• [REQUIRED ACTION] Find every line in the records below that holds the word "thumbnail" and copy it.

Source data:
━━━━━━━━━━━━━━━━━━━━━━━━━━━━━━

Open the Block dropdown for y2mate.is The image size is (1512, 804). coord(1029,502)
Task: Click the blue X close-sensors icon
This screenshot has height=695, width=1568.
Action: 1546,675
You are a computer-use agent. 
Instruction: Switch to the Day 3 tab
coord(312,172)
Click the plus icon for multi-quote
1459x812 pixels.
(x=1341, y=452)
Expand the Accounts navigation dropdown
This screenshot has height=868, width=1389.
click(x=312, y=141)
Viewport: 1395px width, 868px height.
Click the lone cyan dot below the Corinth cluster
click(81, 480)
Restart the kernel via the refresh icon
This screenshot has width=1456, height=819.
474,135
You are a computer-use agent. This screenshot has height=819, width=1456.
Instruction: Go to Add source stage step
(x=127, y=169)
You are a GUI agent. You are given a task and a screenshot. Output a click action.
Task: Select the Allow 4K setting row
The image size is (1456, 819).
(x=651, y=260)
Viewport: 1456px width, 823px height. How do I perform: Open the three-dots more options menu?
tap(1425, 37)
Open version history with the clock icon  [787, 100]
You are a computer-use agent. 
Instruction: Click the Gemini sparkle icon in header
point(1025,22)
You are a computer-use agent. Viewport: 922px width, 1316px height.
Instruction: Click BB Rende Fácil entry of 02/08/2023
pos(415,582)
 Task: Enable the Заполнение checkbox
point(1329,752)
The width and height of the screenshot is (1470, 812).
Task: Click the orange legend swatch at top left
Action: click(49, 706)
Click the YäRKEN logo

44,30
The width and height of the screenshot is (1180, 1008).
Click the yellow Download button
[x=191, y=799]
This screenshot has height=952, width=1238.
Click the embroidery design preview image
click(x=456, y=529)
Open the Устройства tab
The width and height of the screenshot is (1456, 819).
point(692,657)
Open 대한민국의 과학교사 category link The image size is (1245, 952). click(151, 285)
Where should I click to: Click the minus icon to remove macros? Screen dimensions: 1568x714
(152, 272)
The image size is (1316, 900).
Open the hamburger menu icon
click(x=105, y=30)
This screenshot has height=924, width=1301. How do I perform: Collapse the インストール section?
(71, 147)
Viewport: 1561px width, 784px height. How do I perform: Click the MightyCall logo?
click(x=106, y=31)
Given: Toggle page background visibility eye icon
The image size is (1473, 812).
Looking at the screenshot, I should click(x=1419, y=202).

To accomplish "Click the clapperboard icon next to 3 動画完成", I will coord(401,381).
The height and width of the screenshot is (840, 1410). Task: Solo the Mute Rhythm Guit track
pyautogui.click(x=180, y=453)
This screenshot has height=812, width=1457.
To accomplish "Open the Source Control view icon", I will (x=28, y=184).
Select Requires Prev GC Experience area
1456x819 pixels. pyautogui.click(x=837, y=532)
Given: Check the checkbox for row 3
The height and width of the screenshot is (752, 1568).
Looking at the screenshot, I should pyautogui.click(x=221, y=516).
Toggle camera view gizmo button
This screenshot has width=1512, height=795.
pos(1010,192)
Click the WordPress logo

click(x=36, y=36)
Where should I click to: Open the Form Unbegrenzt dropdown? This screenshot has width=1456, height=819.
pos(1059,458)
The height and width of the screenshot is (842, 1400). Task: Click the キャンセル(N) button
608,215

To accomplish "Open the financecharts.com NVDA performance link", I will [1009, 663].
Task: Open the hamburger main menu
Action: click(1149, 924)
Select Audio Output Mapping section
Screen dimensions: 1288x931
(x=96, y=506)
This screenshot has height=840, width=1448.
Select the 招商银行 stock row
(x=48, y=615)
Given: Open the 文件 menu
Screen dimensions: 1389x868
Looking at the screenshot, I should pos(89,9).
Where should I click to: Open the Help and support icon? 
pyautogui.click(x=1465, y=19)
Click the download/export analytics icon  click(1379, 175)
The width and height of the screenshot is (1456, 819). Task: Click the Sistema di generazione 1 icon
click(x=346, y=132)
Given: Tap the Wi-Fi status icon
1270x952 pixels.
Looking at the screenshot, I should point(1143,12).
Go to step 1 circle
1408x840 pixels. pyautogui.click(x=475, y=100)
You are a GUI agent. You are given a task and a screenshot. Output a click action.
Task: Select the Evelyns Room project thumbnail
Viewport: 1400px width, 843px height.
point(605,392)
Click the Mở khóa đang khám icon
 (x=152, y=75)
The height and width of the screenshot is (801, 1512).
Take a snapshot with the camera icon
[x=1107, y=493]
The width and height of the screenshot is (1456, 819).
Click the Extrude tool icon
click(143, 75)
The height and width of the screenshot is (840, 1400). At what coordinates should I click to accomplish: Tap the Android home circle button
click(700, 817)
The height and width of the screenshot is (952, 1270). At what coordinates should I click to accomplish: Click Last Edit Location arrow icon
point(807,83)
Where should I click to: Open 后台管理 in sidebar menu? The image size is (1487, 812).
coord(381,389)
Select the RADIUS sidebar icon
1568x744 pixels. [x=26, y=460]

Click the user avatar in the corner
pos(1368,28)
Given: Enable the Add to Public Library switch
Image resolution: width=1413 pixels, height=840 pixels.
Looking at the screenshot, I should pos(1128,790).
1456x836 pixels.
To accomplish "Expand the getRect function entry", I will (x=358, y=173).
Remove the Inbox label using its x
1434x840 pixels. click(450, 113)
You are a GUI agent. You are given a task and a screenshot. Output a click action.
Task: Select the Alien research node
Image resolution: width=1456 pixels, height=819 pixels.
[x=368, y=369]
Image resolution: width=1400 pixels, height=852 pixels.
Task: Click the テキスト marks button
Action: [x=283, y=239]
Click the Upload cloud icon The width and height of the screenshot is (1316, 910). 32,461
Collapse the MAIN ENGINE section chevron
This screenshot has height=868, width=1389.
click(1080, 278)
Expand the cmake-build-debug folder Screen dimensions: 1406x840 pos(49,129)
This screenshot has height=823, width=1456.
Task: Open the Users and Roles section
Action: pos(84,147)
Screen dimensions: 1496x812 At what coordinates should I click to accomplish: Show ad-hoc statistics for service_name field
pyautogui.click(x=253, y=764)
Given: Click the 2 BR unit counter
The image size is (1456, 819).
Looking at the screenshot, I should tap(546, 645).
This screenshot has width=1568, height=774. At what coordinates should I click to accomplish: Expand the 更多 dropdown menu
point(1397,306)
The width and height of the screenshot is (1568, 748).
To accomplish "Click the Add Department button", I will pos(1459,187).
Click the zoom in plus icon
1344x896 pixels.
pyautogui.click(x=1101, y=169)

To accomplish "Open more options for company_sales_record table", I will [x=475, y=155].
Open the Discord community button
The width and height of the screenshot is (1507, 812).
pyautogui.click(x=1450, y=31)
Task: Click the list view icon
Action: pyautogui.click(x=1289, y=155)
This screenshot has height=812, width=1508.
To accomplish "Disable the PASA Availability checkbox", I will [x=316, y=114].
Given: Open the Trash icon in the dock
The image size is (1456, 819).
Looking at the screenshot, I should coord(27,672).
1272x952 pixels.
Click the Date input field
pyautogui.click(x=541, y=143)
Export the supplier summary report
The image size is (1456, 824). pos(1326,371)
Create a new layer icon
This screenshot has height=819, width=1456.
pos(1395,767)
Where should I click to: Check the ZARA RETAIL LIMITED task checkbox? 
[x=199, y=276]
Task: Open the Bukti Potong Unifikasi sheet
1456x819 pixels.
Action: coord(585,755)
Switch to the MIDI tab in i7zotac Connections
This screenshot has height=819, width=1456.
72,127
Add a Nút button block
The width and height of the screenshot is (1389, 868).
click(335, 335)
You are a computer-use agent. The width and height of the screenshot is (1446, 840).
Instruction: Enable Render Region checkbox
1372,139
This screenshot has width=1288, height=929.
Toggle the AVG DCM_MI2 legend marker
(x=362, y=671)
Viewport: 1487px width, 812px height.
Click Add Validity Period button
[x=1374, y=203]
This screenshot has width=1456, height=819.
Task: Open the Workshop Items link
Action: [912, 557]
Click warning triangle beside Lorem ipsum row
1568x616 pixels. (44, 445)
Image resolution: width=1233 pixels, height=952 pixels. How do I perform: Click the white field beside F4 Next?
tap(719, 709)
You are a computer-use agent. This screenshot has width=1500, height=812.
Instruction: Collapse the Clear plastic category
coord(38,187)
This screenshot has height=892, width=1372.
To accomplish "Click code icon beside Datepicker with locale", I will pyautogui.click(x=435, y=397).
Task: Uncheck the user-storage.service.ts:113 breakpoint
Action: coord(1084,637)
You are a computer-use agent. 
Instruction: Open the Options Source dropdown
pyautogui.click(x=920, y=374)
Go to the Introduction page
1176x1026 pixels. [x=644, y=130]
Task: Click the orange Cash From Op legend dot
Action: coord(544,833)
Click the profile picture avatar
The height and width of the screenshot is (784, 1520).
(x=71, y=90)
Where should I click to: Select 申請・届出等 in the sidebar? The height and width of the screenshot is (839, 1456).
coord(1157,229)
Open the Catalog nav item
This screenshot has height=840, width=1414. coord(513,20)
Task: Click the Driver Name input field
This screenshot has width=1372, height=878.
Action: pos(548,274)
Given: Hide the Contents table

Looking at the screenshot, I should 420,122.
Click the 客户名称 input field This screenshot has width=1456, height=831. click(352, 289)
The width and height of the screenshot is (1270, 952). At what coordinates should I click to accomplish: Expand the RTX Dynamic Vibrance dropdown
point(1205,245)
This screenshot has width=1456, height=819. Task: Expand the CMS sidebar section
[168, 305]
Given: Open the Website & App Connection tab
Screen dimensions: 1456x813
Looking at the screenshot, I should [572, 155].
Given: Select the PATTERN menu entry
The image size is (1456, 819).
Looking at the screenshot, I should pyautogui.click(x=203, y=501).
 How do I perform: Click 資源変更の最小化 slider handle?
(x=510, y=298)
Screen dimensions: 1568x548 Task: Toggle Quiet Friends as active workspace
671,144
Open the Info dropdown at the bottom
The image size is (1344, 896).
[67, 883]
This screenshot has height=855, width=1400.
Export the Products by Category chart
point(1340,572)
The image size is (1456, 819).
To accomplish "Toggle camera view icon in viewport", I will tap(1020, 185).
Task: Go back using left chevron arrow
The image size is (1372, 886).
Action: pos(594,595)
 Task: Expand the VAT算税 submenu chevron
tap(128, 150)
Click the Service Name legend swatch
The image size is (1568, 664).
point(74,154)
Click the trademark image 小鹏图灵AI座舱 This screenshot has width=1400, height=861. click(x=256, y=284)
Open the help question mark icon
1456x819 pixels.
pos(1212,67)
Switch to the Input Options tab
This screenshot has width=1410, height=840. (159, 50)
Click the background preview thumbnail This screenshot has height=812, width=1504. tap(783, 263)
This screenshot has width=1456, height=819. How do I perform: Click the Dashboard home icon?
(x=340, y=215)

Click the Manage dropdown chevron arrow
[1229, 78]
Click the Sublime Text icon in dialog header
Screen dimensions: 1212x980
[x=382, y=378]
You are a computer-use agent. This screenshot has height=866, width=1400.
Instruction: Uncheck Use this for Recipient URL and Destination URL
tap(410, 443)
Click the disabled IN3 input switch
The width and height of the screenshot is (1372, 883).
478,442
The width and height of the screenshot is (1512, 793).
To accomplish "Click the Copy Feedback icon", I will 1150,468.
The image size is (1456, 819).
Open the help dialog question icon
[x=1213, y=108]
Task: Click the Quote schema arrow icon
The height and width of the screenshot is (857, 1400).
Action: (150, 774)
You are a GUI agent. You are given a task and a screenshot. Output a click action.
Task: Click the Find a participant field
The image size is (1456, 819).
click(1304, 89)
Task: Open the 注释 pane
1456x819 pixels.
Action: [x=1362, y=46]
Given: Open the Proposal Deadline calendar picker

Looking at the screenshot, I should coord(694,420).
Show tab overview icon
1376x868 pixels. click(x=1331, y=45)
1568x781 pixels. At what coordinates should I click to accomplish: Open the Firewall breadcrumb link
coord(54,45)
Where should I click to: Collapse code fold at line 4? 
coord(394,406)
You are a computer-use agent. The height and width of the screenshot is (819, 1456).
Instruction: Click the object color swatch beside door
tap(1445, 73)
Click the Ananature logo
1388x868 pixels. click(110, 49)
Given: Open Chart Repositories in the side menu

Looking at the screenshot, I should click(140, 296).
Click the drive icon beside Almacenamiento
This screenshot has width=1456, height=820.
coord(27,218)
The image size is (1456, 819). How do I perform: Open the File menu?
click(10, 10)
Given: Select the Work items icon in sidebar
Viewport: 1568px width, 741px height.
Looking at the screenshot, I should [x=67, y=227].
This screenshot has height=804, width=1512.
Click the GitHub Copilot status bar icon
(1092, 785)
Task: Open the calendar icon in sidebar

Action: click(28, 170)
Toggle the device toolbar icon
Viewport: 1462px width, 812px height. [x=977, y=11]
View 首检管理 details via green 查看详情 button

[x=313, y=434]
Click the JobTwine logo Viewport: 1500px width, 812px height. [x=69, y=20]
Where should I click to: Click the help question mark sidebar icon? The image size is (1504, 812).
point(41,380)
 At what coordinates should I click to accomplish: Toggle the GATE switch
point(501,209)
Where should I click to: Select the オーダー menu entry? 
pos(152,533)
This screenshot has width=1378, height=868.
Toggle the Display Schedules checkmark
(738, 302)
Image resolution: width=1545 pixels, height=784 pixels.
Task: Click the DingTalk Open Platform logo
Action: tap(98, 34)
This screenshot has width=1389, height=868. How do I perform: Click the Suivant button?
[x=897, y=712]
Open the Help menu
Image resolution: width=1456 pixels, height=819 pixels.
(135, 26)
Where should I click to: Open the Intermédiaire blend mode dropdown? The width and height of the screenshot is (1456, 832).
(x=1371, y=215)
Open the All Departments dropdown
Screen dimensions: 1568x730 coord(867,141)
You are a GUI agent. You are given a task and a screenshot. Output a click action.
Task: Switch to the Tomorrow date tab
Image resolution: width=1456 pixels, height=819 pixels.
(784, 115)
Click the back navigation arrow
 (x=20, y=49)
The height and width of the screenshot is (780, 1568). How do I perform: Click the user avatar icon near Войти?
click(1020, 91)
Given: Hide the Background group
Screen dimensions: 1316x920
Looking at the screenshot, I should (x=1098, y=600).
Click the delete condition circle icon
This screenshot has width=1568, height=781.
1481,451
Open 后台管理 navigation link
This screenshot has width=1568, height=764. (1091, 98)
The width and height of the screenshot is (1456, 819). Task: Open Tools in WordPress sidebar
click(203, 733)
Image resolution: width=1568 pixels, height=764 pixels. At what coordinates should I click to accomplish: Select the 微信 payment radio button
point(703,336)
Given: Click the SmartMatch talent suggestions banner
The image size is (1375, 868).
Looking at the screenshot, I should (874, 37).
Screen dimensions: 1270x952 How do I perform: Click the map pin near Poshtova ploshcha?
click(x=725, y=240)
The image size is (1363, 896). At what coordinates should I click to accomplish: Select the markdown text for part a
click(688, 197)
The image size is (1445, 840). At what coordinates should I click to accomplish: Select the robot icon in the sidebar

━━━━━━━━━━━━━━━━━━━━━━━━━━━━━━

• [TASK RESULT]
Task: Select the Evelyns Room project thumbnail
Click the background preview thumbnail This screenshot has height=812, width=1504. tap(783, 263)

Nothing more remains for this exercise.